=== Begin Enclosure ===

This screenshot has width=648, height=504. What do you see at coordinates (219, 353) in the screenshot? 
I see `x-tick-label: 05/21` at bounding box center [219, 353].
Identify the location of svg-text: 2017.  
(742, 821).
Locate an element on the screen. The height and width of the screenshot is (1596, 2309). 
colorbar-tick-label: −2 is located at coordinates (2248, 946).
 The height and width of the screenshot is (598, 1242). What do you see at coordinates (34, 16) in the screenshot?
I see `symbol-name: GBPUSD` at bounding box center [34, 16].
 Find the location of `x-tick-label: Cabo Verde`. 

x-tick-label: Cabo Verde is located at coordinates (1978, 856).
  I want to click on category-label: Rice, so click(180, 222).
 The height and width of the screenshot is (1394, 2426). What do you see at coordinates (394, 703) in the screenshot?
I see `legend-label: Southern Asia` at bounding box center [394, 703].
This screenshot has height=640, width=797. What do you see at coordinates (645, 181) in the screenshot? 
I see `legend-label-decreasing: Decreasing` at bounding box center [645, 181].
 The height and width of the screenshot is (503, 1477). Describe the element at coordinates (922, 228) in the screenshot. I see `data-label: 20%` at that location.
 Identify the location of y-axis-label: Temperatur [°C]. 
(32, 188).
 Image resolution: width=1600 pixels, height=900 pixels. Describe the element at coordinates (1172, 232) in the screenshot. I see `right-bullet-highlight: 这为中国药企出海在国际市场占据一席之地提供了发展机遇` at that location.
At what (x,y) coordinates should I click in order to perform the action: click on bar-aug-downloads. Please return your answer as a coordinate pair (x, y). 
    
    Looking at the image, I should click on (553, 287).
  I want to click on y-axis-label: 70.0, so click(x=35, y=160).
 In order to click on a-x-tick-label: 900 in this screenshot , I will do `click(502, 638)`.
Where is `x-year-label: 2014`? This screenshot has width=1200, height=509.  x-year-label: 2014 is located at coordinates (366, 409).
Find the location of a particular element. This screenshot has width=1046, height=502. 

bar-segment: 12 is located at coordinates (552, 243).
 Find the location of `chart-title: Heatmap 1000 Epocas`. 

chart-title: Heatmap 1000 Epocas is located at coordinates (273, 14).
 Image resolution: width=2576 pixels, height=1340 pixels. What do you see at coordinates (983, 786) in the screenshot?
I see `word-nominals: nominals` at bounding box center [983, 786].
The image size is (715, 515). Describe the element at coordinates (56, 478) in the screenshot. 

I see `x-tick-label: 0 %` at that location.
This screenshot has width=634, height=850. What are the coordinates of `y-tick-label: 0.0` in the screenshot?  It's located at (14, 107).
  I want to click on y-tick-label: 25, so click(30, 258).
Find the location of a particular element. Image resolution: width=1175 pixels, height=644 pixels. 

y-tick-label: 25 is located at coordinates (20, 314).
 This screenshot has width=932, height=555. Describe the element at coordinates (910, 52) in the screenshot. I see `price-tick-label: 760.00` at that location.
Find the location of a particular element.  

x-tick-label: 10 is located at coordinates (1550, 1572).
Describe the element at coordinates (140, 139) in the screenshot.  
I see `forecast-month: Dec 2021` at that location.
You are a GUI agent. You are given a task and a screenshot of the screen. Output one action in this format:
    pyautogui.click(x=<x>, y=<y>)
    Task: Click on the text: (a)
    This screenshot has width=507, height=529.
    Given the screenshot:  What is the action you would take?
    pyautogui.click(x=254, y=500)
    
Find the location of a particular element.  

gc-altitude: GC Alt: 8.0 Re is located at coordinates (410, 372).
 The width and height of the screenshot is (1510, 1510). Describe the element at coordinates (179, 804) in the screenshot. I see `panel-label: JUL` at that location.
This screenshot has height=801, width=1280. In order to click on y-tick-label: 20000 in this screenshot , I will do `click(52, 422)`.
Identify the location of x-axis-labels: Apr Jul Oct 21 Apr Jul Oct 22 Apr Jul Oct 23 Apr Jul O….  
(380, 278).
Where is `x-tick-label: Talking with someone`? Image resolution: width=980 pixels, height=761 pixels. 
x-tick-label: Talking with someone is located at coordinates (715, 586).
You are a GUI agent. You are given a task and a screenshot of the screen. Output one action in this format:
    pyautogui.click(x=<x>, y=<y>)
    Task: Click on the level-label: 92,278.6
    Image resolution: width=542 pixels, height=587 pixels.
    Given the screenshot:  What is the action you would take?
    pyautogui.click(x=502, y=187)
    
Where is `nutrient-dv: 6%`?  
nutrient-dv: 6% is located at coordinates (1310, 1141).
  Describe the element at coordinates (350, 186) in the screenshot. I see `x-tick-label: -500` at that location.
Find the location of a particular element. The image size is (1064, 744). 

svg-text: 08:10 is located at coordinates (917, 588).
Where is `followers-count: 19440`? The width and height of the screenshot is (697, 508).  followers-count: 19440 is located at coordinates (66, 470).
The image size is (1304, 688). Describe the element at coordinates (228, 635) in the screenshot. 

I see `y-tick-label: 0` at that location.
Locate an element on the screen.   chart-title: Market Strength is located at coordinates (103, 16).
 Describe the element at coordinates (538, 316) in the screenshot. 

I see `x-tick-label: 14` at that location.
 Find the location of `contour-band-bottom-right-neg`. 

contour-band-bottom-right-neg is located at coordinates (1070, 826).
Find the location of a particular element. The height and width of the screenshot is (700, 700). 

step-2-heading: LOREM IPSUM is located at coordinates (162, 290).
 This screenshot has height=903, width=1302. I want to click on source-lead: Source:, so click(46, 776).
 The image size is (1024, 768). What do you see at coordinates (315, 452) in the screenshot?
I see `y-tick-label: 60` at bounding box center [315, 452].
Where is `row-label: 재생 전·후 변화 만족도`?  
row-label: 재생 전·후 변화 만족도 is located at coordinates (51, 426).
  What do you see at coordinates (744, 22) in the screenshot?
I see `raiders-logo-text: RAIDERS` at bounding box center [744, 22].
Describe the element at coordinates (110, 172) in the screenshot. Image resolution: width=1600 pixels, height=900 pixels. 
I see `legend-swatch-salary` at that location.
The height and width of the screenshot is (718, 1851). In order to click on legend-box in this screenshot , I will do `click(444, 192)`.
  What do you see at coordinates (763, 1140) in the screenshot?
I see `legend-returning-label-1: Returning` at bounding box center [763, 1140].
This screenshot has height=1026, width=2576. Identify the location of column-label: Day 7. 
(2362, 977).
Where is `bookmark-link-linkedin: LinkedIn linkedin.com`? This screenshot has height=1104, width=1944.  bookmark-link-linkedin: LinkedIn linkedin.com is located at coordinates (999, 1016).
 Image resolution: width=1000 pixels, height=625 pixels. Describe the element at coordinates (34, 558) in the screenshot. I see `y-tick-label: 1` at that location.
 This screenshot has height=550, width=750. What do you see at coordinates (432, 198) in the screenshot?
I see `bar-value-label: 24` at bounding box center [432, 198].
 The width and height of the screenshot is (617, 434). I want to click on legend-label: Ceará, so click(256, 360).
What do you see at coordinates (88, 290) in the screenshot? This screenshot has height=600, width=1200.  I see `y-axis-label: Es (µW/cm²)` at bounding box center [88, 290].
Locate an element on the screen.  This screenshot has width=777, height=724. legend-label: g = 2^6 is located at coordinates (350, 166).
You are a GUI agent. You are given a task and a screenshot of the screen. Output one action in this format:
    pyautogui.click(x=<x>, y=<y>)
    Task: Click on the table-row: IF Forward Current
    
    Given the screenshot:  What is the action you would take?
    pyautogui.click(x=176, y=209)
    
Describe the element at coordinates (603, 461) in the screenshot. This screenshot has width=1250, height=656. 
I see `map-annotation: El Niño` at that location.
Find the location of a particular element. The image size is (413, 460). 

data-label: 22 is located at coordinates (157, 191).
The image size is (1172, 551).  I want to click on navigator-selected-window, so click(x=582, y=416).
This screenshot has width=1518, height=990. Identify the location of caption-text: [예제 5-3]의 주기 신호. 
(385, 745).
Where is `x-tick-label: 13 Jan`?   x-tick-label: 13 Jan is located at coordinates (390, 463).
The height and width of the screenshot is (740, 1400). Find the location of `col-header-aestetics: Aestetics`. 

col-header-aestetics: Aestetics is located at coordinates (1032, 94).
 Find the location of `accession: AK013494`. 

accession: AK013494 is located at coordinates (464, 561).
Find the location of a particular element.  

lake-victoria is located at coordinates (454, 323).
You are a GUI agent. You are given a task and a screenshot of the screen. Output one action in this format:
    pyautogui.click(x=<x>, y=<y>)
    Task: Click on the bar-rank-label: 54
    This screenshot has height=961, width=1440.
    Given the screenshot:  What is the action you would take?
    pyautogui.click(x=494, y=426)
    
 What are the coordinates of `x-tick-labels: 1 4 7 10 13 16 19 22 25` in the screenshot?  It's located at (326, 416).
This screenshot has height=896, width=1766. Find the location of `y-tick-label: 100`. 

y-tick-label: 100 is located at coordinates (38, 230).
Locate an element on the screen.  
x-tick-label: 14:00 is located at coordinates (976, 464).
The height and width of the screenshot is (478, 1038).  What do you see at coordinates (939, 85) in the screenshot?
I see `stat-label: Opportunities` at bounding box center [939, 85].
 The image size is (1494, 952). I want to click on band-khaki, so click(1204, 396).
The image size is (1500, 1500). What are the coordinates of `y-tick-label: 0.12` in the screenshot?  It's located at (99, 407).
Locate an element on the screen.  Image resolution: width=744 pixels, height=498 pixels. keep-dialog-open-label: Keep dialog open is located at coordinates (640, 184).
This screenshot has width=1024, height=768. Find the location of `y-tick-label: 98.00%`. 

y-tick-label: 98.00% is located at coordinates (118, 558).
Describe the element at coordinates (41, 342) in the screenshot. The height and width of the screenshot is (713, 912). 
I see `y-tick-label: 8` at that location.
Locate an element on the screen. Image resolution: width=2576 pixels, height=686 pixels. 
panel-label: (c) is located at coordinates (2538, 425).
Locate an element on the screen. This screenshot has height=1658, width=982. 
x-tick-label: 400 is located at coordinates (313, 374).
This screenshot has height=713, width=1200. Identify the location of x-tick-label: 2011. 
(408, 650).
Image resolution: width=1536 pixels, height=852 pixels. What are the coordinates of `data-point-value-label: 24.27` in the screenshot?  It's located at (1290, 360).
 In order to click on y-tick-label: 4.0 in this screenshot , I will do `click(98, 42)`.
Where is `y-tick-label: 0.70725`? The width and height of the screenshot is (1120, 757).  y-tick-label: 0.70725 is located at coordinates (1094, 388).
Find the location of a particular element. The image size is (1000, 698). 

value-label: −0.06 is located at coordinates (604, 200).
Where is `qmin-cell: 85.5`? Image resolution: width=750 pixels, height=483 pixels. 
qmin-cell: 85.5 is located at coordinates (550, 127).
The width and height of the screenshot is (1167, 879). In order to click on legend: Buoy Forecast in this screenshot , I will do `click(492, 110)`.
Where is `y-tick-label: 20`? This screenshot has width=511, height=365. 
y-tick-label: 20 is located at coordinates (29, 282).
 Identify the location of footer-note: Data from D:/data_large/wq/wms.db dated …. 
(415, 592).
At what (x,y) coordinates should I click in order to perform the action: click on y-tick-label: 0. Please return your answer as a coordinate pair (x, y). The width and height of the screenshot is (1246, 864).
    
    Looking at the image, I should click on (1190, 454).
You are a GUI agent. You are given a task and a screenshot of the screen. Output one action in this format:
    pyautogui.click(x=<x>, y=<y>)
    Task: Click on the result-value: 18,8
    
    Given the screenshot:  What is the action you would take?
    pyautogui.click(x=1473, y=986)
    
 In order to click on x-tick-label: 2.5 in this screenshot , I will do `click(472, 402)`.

=== End Enclosure ===

Instructions to follow: Format the records from the line containing "This screenshot has width=1024, height=768." through the line containing "(408, 650)." as a Markdown table with columns Row and Line, numbering each nonblank line and leaving out blank ones.

Output:
| Row | Line |
|---|---|
| 1 | This screenshot has width=1024, height=768. Find the location of `y-tick-label: 98.00%`.  |
| 2 | y-tick-label: 98.00% is located at coordinates (118, 558). |
| 3 | Describe the element at coordinates (41, 342) in the screenshot. The height and width of the screenshot is (713, 912).  |
| 4 | I see `y-tick-label: 8` at that location. |
| 5 | Locate an element on the screen. Image resolution: width=2576 pixels, height=686 pixels.  |
| 6 | panel-label: (c) is located at coordinates (2538, 425). |
| 7 | Locate an element on the screen. This screenshot has height=1658, width=982.  |
| 8 | x-tick-label: 400 is located at coordinates (313, 374). |
| 9 | This screenshot has height=713, width=1200. Identify the location of x-tick-label: 2011.  |
| 10 | (408, 650). |